Fig. 5: Hepatic PCK1 deficiency leads to HSC activation via PI3K/AKT pathway.

a Pathway enrichment analysis of significantly upregulated genes in L-KO mice. b Gene Set Enrichment Analysis (GSEA) plot of enrichment in PI3K/AKT pathway. c–f Immunoblot analysis of AKT and p-AKT (S473 or T308) in mouse liver tissues (c), primary hepatocytes from HFCD-HF/G feeding mice (d), PCK1-OE (e), and PCK1-KO (f) MIHA cells with or without 0.2 mM palmitic acid (PA) treatment.
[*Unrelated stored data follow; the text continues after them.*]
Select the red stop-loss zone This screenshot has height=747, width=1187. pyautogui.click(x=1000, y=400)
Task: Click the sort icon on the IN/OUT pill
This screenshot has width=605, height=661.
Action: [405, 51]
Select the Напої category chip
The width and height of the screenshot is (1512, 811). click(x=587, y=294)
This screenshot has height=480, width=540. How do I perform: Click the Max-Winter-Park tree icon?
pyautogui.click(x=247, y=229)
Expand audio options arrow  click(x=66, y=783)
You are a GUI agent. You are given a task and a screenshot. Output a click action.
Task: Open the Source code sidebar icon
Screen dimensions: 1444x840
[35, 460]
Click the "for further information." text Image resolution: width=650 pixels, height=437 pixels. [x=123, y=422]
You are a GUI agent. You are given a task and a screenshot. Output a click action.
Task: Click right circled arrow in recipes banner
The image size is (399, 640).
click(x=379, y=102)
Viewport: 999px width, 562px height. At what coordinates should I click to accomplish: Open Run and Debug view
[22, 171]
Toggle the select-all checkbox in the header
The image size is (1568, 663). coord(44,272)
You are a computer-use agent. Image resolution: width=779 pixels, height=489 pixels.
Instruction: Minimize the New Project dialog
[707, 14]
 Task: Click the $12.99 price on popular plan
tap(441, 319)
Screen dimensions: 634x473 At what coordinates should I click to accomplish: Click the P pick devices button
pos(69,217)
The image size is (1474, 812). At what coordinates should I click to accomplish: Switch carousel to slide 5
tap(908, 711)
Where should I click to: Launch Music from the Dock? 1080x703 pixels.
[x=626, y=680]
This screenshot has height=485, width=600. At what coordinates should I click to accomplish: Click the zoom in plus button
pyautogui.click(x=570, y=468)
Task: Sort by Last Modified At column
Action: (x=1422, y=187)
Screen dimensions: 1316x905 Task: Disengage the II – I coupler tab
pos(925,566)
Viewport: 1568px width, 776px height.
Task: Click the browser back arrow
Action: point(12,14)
The samples were derived from the same experiment and the blots were processed in parallel. g Schematic flow chart of co-culture models. h, i Quantitative PCR analysis of fibrosis-related genes in LX-2 cells co-cultured with PCK1-KO (h) or PCK1-OE (i) MIHA cells. j, k Western blotting of fibrosis-related protein in liver tissues (j) or primary HSCs from HFCD-HF/G feeding mice (k) (n = 3) l, m Relative mRNA expression (l) and immunofluorescence images (m) of ACTA2/α-SMA, COL1A1, and COL3A1 in LX-2 cells co-cultured with PCK1-KO MIHA cells treated with AKT inhibitor MK2206 (10 μM). Scale bars: 25 µm. Data are expressed as the mean ± SEM. p values obtained via two-tailed unpaired Student’s t tests or one-way ANOVA with Tukey’s post hoc test. Source data are provided as a Source Data file.